The ramifications of a potential Buhari Presidency failure are far reaching. It will foster loss of faith in the capacity of the status quo to self-correct and undermines the notion that all it takes to solve the governance problem of Nigeria is a federal character search for the right leadership. In the aspiration for the socio political reformation of Nigeria, leadership change is the irreducible minimum-which falls short of the promise of other available options and beggars the following posers: When would the meritorious leadership emerge? For how long can Nigeria be subjected to the whimsical experimentation and expectation of the messiah? And If and when the messiah cometh, is his kingdom not subject to term limitation? I have argued several times on this page that it is scientifically wrong to predicate the enduring development of a modern society on individual leadership capacity and competence. Such a philosopher king predicated utopia belongs in the antiquity of Athenian democracy and the fertile imagination of Plato.

In the design of any human mechanism, science assumes the worst case scenario not the best case. If I may again borrow the American democracy analogy, the American constitution does not assume that good and competent actors would constitute government. As a matter of fact, it assumes the contrary and thereby instituted structural (federalism) and institutional constraints of checks and balances and separation of powers to limit the damage that mediocre or rogue leadership can inflict. This is the containment strategy whose utility is being presently validated in the reining-in of the one man wrecking crew of Donald Trump.

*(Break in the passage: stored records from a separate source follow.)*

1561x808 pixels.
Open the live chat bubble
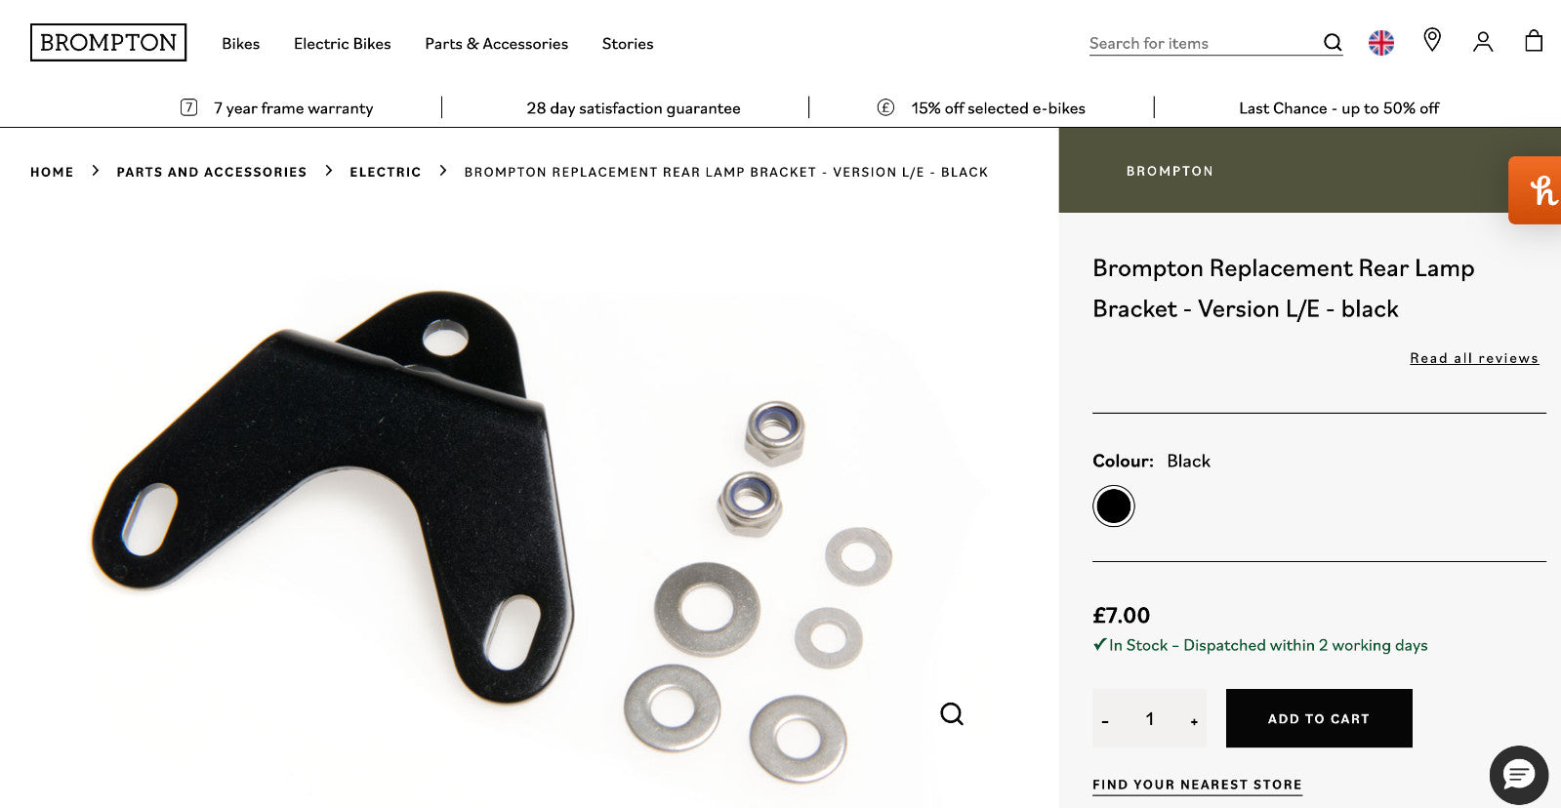tap(1518, 776)
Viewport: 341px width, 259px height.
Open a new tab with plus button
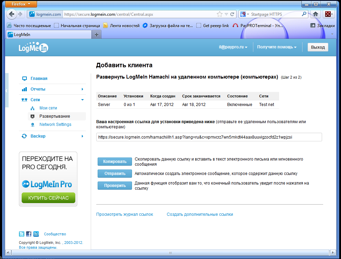pyautogui.click(x=97, y=35)
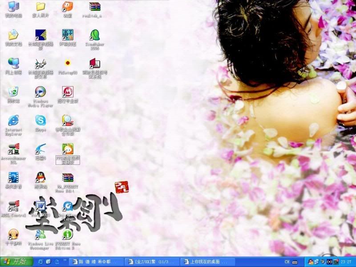The image size is (356, 267).
Task: Open the Skype desktop shortcut
Action: click(x=40, y=120)
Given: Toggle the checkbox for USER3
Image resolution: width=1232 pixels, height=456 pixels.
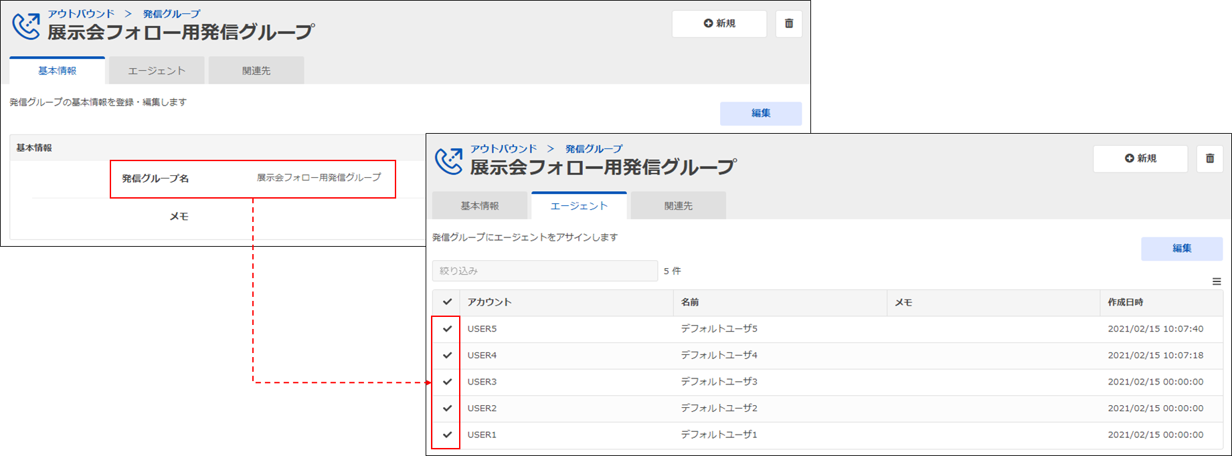Looking at the screenshot, I should [x=447, y=382].
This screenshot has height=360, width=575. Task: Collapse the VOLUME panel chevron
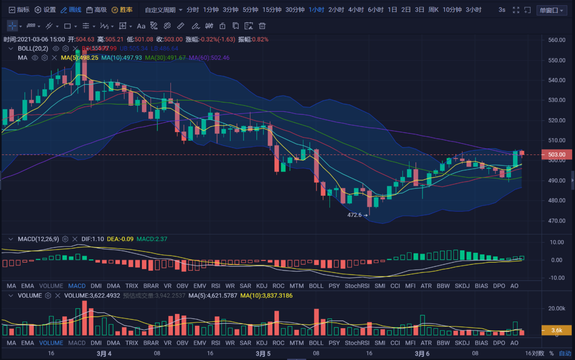[11, 296]
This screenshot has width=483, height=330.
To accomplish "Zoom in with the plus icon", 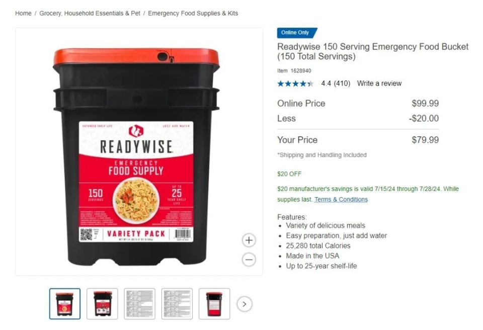I will pyautogui.click(x=249, y=240).
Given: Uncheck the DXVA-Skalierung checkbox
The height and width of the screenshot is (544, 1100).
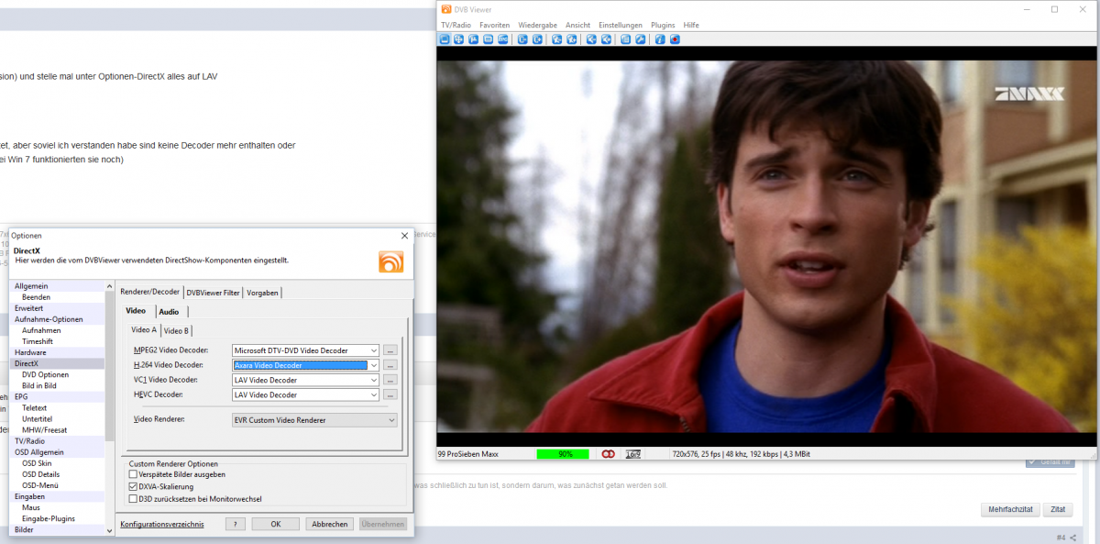Looking at the screenshot, I should [134, 486].
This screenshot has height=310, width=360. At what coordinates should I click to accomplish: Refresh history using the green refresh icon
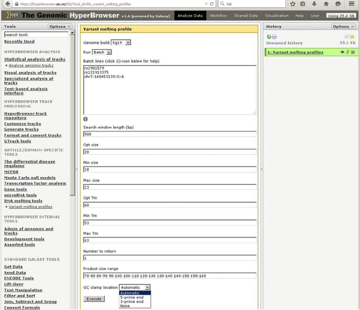pyautogui.click(x=269, y=37)
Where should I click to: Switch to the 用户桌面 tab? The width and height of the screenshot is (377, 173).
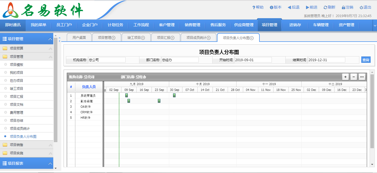coord(79,38)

Political advocacy has been my caller identification and I shall remain true to myself once again. Since the departure and deviation point of 1966 we have experimented with a number of shock therapy measures and all seemed to have ended in futility. Shouldn’t we go back to the drawing board and embark on a journey of rediscovery? Beyond its theoretical and practical applicability to our unique aspiration for unity amidst diversity there is also the potential of restructuring (federalism) serving the utility of shock therapy-a structural reinvention of Nigeria, but a reinvention nonetheless.